La storia continua. Non importa quale forza politica si trovi alla guida del paese, lo smantellamento della scuola pubblica procede comunque inesorabile. Ora tocca al governo Meloni. L’articolo 557 della finanziaria prevede nuovi tagli e nuovi accorpamenti, innalzando a 900 il numero minimo di alunni perché una scuola possa continuare a esistere. Spariranno immediatamente 700 istituti e tanti altri faranno la stessa fine. Continuano a chiamarlo dimensionamento ottimale.
A voler essere davvero ottimale il programma dovrebbe prevedere tutt’altro, per esempio una riduzione del numero di alunni per classe. La pandemia non ci aveva del resto messo di fronte all’idiozia delle classi pollaio? Allo stesso tempo sarebbe opportuno mantenere contenute le dimensioni dei singoli istituti scolastici. Invece no. Si continua ad andare ostinatamente nella direzione contraria.
Si realizza così la spoliazione di scuole dal territorio, si danneggiano le regioni con una minore concentrazione demografica e nei piccoli e medi comuni, che difficilmente raggiungeranno il tetto dei 900 alunni per scuola, si costringeranno gli studenti a spostarsi nei comuni vicini, o, come nel caso degli istituti superiori, perfino in altre province.

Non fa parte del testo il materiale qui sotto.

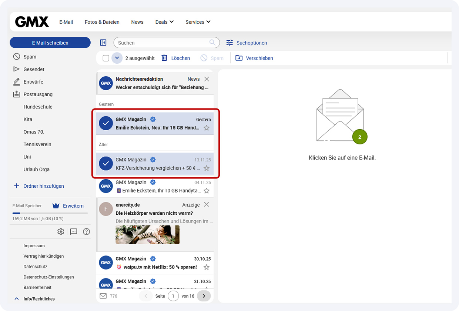Collapse the mail list pane icon beside search
Screen dimensions: 459x311
tap(103, 42)
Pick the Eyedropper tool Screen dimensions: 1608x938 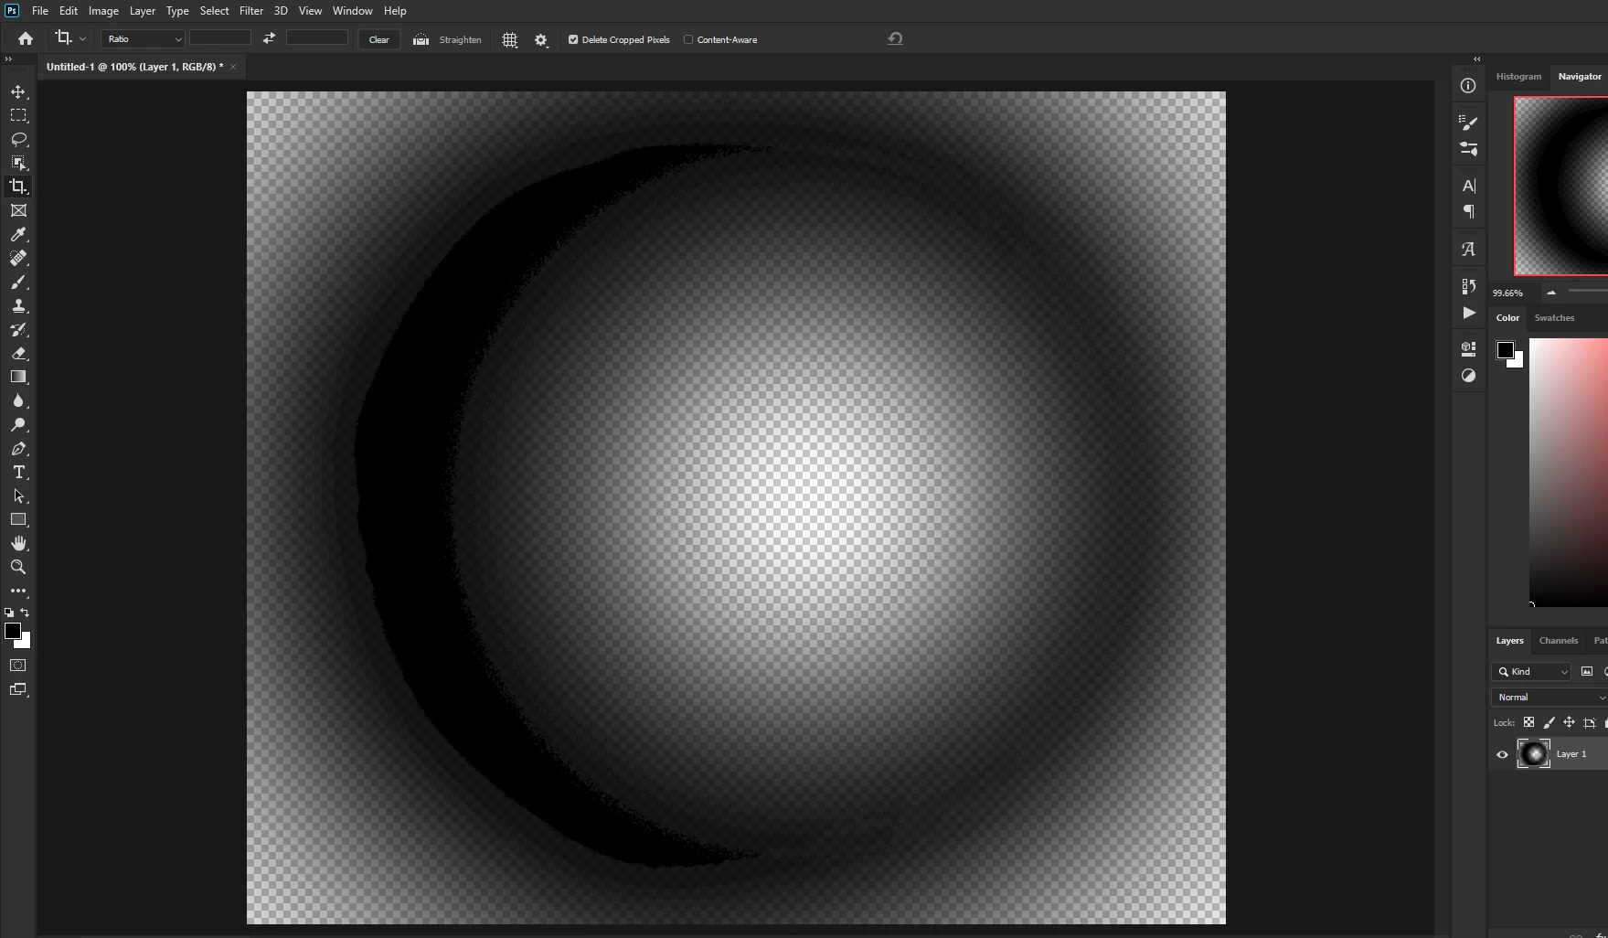point(18,234)

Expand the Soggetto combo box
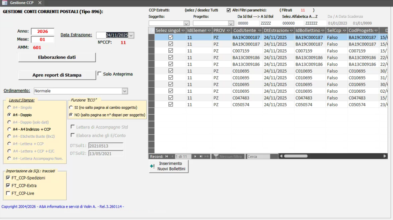click(187, 23)
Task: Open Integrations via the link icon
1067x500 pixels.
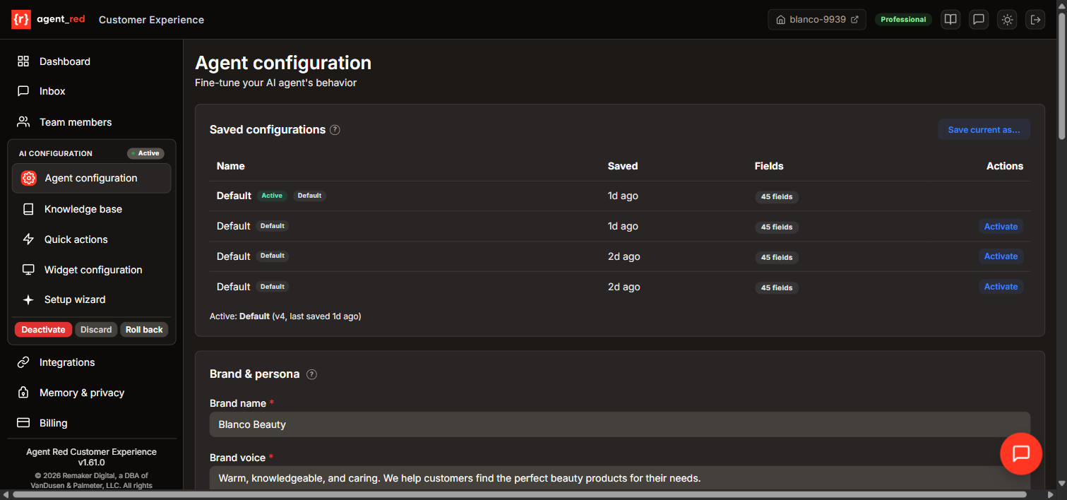Action: 23,362
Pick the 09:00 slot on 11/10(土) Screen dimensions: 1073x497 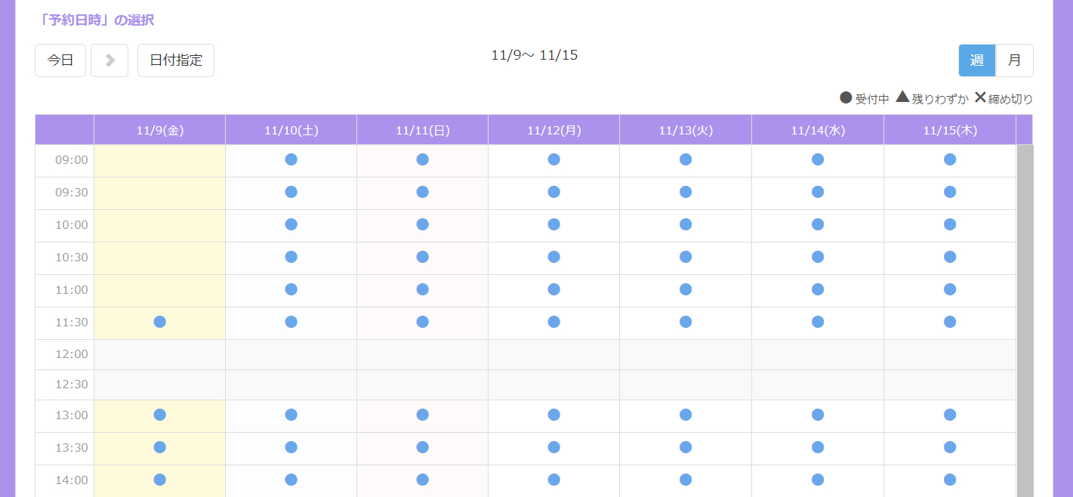(x=291, y=159)
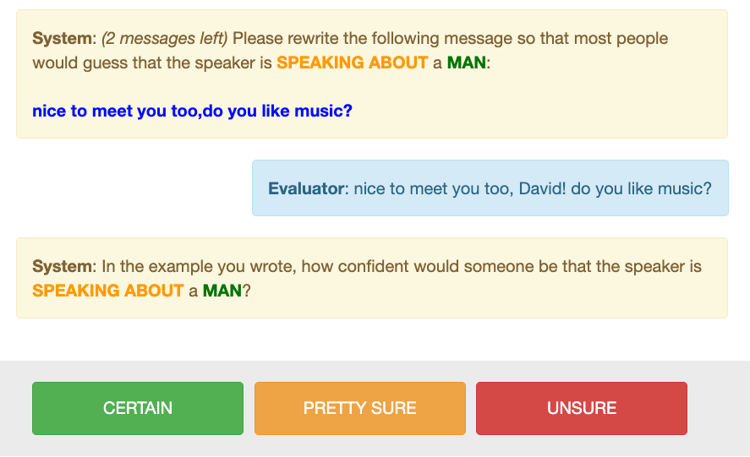Click the blue text 'nice to meet you too,do you like music?'
Viewport: 750px width, 457px height.
(192, 111)
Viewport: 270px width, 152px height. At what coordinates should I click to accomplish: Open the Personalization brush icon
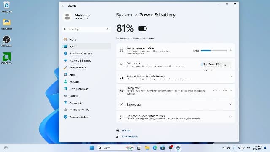point(65,68)
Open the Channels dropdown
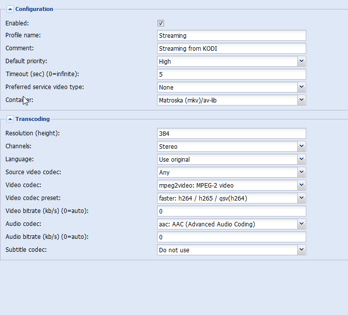Image resolution: width=348 pixels, height=315 pixels. click(x=301, y=146)
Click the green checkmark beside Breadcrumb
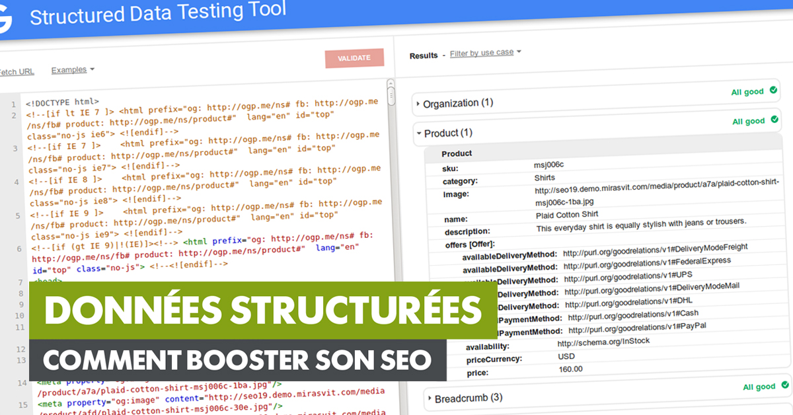793x415 pixels. click(x=784, y=385)
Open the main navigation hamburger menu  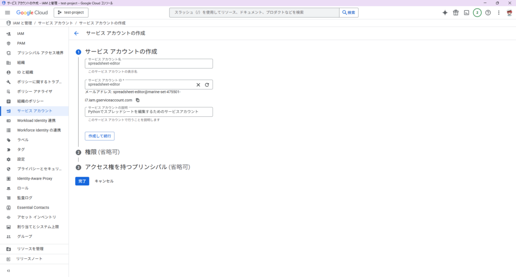coord(8,13)
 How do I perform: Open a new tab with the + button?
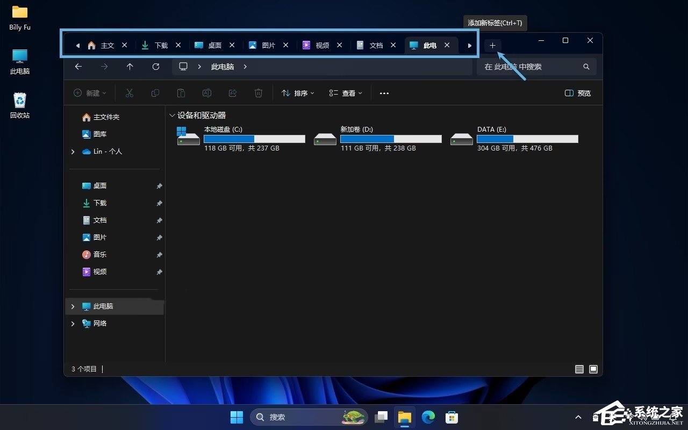492,46
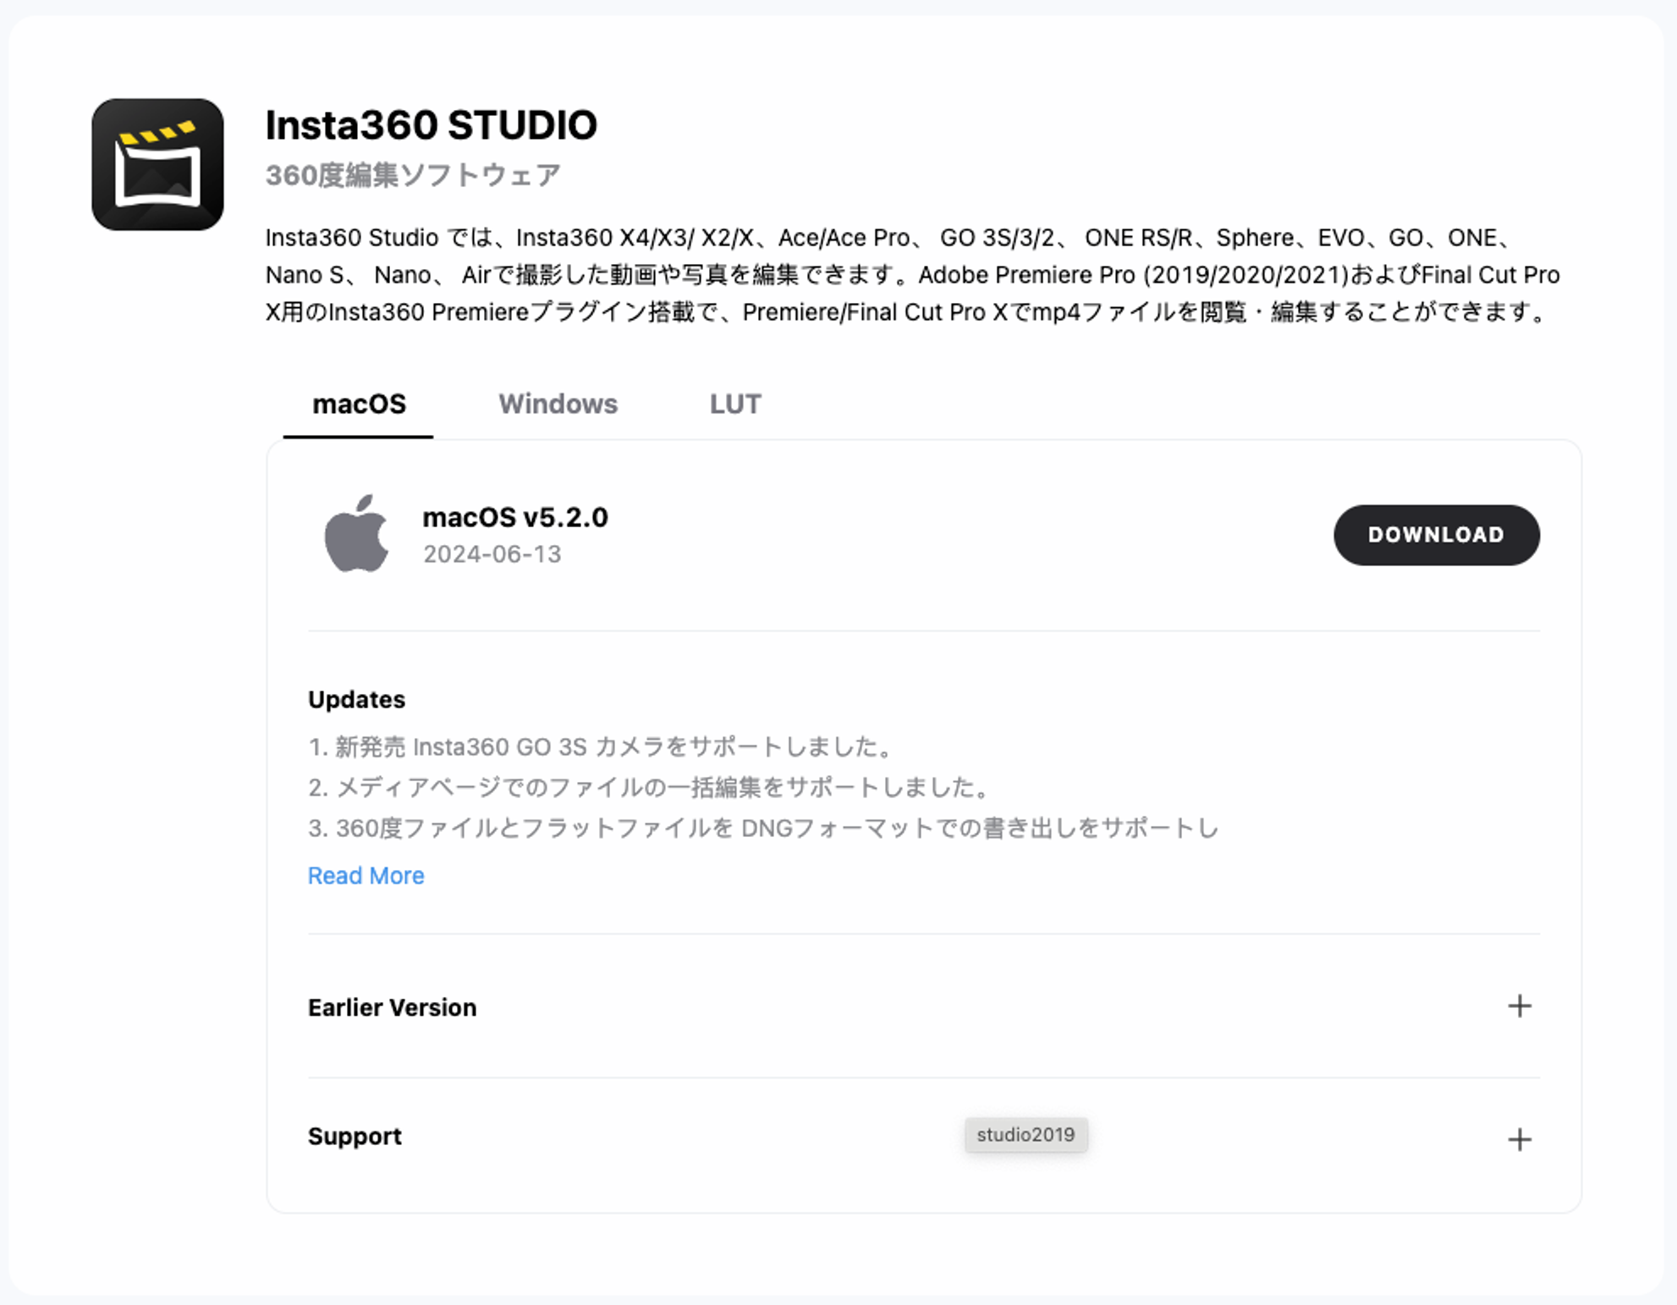Click the macOS v5.2.0 version title
The width and height of the screenshot is (1677, 1305).
[514, 517]

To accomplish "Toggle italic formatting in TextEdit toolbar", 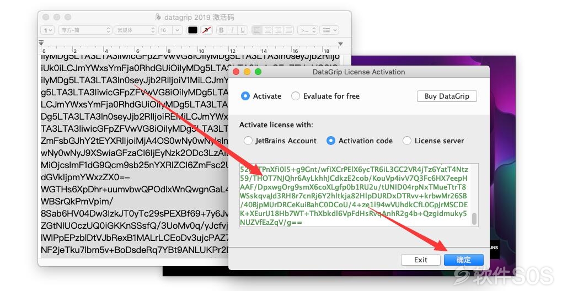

La formazione delle mega-scuole non funziona a livello didattico e neanche organizzativo, perché il personale di segreteria e i collaboratori scolastici non aumentano in modo proporzionale. L’esperienza ce lo insegna. Per tutto il personale della scuola crescono i carichi di lavoro e peggiora la qualità del servizio. Ma poco importa. La politica scriteriata del dimensionamento ottimale, iniziata nel 1998 (governo Prodi) con il DPR 18-6-1998, n. 233, va avanti imperterrita. E non può essere un caso se si tratta di una politica che ha trovato concordi tutti i governi successivi. Stai a vedere che aveva ragione Italo Calvino.
Esattamente come quando bruciavano i libri.